## Provided passage
┄┄┄┄┄┄┄┄┄┄

Inverter drives: No sense in fiddling as the world 'burns'
20 Nov 2007
Eddie Kirk explains the variable speed drives market, which has undergone a cathartic revolution since their original introduction
The first volume production drives were launched on the market by Danfoss in 1968 and in the 40 years since the variable speed drives market has undergone a cathartic revolution. In 1968, the drives market lead was held by DC drives although eddy-current couplings remained popular and Ward-Leonard sets were still used widely in the steel and water industries, writes Eddie Kirk.
The raison d'etre of inverter drives was, and still is, that they provide variable speed control of standard, off-the-shelf, cage induction motors. All the other variable speed alternatives incurred significant maintenance commitments and serious production disruption if a failure occurred. However, the uptake of inverter drives was slowed by the significant cost and size of the inverters themselves, not to mention the inherent unreliability of early power components within the drives.
The rectifier front-end of early quasi-square wave inverter drives was basically a complete DC drive, and some manufacturers, rather than design a dedicated variable voltage rectifier for the purpose, employed a standard DC drive. To this then had to be added the output inverter and its controls, so effectively doubling the cost per kW of inverters over DC drives. This was partly offset by the lower price of the cage motor versus the DC motor.
Had life-cost been considered, the reliability and negligible maintenance costs of the induction machine versus those of the DC motor would have more than balanced the equation in favour of the inverter drive.
Where inverter drives really scored was when multiple motors had to be driven together, as in roller table drives in the steel industry or fibre spinning in the synthetic fibres industry. There, the multiplicity of the motors and the simplicity of driving them in parallel, dictated their selection and sponsored further development. Without this advantage the development of AC drives might have been significantly slowed.
These early drives offered fairly basic speed control over a limited speed range. Speed reduction to around 10% of top speed was the general rule as torque dropped off badly at low speed and the increased fluxing current to overcome the hysteresis loss within the motor created overheating. This, along with limited starting torque, necessitated the application of a derating factor to both drive and motor — increasing costs further.
However, applications like centrifugal fans and pumps, where a limited speed reduction is sufficient and where torque drops off with speed, suited inverter application admirably. For this reason, they are well suited to the needs of the water industry for pump drives. This is more to do with a preference for the simplicity, high reliability, low maintenance requirement and standard IP54 enclosures of the cage motor than the characteristics of the drive electronics. And, despite 40 years of development, this remains the prime benefit of AC drives.
If we skip the details of the development, the prime mover for selecting AC drives is still the fact that they facilitate the use of standard squirrel-cage motors. Along the way most of the early alternatives have become redundant and, of them, only the DC drive remains; selected only for a narrow range of applications, holding a minute percentage of the drives market and a cash-cow for the drives companies still manufacturing them.
For a brief period, the switched reluctance drive looked set to challenge the inverter drive but its requirement for a special, albeit very simple, motor made it unattractive for general industrial applications. That drive found its niche for low power drive sets for high volume quasi-domestic machinery, such as laundry equipment.

┄┄┄┄┄┄┄┄┄┄

## Written instruction 1
Answer these from the article on inverter drives:
(a) Which company launched the first volume production drives, and in what year?
(b) To roughly what share of top speed could early drives generally reduce speed?
(c) In what kind of machinery did the switched reluctance drive find its niche?
The article and the listing that follows it have nothing to do with each other.

## Given information
┄┄┄┄┄┄┄┄┄┄

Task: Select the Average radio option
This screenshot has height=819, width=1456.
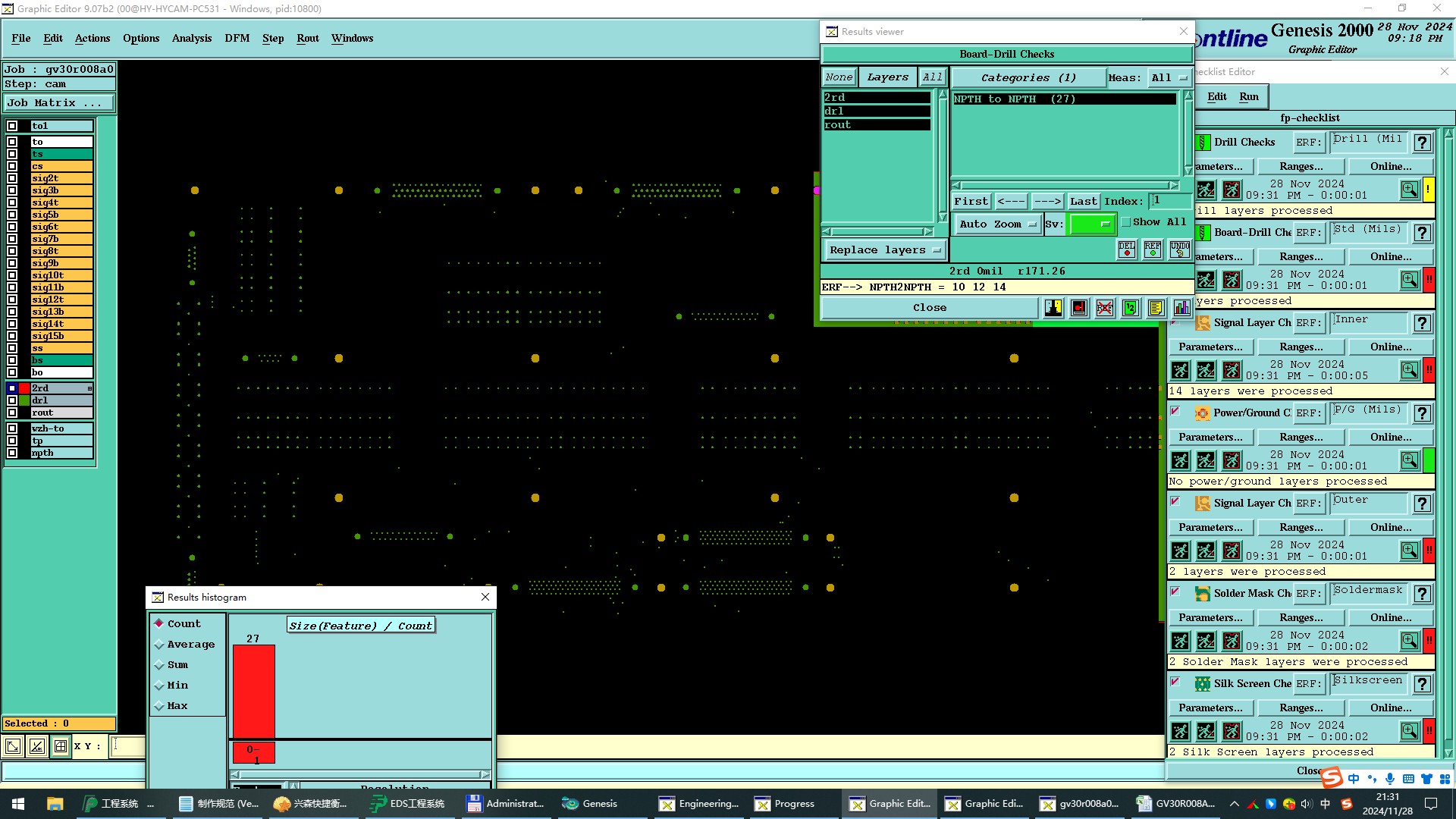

┄┄┄┄┄┄┄┄┄┄

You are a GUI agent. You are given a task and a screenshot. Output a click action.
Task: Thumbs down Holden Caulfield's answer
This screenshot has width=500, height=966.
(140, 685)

┄┄┄┄┄┄┄┄┄┄

## Written instruction 2
Copy the listing's lines verbatim, starting at the line containing "Task: Select the Average radio option" and ending at the line containing "This screenshot has height=819, width=1456.".

## Complete output 1
(a) Danfoss, in 1968.
(b) Around 10% of top speed.
(c) Low power drive sets for high volume quasi-domestic machinery, such as laundry equipment.

## Complete output 2
Task: Select the Average radio option
This screenshot has height=819, width=1456.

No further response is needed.